Non-Attacking Vassals Arrangement

A long time ago, there was a mighty empire with a square-shaped territory. The empire was divided into a grid of n × n cells. The king planned to grant one cell to each of his loyal vassals as their fief. However, these vassals were belligerent. If any two vassals were placed in the same row or the same column, they would start a conflict.

To ensure peace, the king wishes to arrange the positions of exactly k vassals on the grid so that no two of them lie in the same row or same column. In other words, for any two chosen cells, if the cells are at positions \( (i_1, j_1) \) and \( (i_2, j_2) \), then it must hold that \( i_1 \neq i_2 \) and \( j_1 \neq j_2 \). The number of valid arrangements is to be computed modulo 504.

Hint: The number of ways to choose k rows and k columns is \(\binom{n}{k}\) each, and once they are chosen, the number of ways to assign the cells is \(k!\). Thus, the total number of valid arrangements is \(\binom{n}{k}^2 \times k!\) (if \(k \leq n\)); otherwise, if \(k > n\) then no valid arrangement exists.

The input guarantees \(n \leq 100\) and \(k \leq 2n^2-2n+1\).
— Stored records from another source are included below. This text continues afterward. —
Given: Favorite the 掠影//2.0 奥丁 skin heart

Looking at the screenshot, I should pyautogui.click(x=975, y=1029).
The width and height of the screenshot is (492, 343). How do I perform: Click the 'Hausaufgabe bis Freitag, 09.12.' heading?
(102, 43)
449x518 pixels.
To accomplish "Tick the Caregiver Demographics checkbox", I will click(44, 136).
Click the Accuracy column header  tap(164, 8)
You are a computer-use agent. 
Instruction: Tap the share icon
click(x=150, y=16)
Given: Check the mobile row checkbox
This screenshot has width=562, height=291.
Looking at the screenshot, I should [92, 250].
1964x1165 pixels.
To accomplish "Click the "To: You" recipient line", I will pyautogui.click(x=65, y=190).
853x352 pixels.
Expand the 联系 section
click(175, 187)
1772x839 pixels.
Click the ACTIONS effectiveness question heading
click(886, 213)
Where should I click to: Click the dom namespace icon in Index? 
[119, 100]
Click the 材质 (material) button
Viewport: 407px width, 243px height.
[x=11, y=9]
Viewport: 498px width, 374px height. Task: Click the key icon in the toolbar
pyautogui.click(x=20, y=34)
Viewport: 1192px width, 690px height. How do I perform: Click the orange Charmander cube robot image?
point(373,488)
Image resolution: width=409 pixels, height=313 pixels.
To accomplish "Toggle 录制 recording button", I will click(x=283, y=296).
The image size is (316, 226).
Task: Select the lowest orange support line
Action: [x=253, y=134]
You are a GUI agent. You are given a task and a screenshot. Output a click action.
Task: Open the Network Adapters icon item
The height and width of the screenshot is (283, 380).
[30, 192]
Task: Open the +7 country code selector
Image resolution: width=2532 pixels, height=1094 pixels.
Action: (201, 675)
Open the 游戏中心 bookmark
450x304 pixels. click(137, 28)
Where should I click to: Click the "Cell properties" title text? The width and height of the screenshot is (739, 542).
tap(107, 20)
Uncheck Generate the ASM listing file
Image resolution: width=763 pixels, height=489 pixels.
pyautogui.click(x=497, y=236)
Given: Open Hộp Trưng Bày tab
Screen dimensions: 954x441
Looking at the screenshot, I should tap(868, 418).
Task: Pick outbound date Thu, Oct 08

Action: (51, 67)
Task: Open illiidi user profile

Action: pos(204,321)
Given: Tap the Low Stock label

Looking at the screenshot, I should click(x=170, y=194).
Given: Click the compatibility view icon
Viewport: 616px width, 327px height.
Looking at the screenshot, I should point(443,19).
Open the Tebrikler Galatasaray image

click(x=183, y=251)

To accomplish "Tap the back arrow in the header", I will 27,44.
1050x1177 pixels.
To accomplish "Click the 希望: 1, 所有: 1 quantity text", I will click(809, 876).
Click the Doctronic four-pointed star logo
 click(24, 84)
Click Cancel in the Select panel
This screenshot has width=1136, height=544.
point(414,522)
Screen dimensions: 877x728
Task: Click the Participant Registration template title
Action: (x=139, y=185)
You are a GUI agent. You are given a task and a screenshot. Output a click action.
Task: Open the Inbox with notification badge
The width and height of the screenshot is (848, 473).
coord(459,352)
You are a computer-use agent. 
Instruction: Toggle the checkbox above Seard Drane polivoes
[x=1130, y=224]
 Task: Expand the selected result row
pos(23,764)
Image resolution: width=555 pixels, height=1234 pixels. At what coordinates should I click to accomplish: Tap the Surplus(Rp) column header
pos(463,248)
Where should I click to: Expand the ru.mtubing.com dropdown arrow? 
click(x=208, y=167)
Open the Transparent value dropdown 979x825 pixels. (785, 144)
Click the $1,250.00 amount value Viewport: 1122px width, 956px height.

Note that when \(k>n\) the answer is 0.

inputFormat

The first and only line of input contains two integers n and k, where n (\(1 \le n \le 100\)) is the side length of the square territory and k is the number of vassals to be placed.

outputFormat

Output a single integer representing the number of possible arrangements modulo 504.

sample

3 2

18